The entries below are to be reproduced exactly, with their pictures omitted.

----------

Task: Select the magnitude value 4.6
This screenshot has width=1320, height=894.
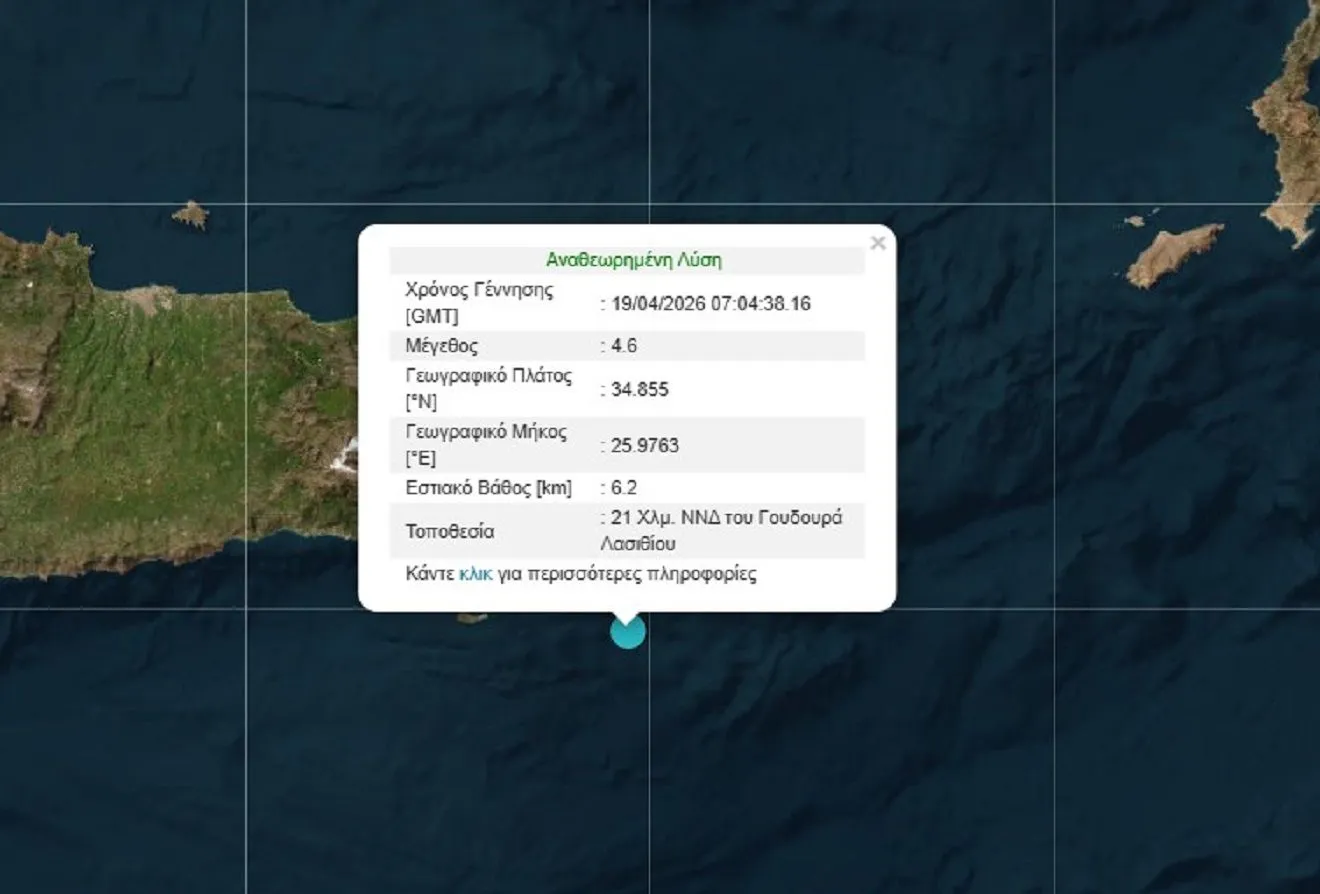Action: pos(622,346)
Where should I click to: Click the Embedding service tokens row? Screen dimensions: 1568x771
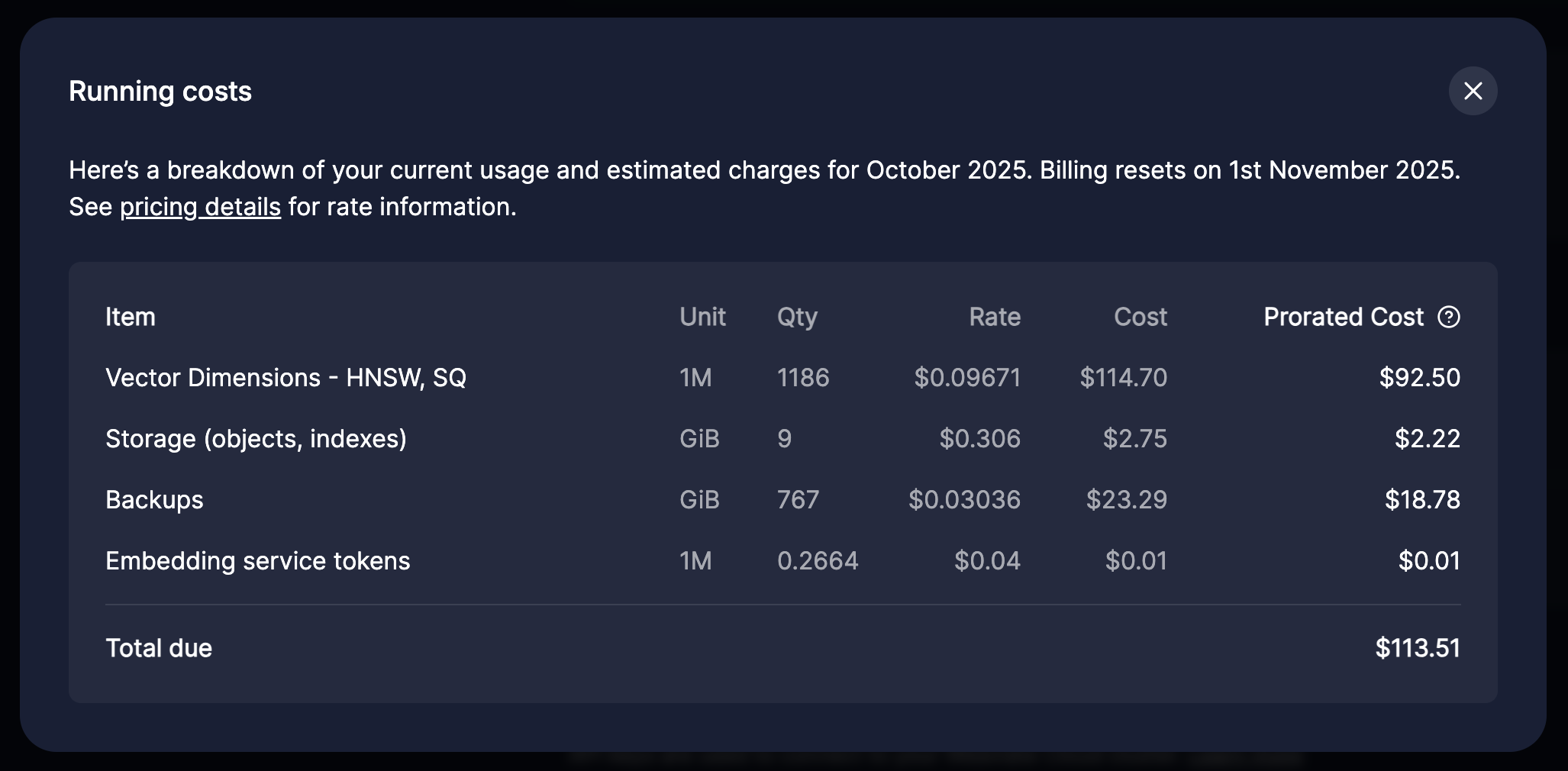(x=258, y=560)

----------

Response to this exercise:
Task: Select the magnitude value 4.6
This screenshot has width=1320, height=894.
Action: pos(622,346)
Where should I click to: Click the Embedding service tokens row? Screen dimensions: 1568x771
(x=258, y=560)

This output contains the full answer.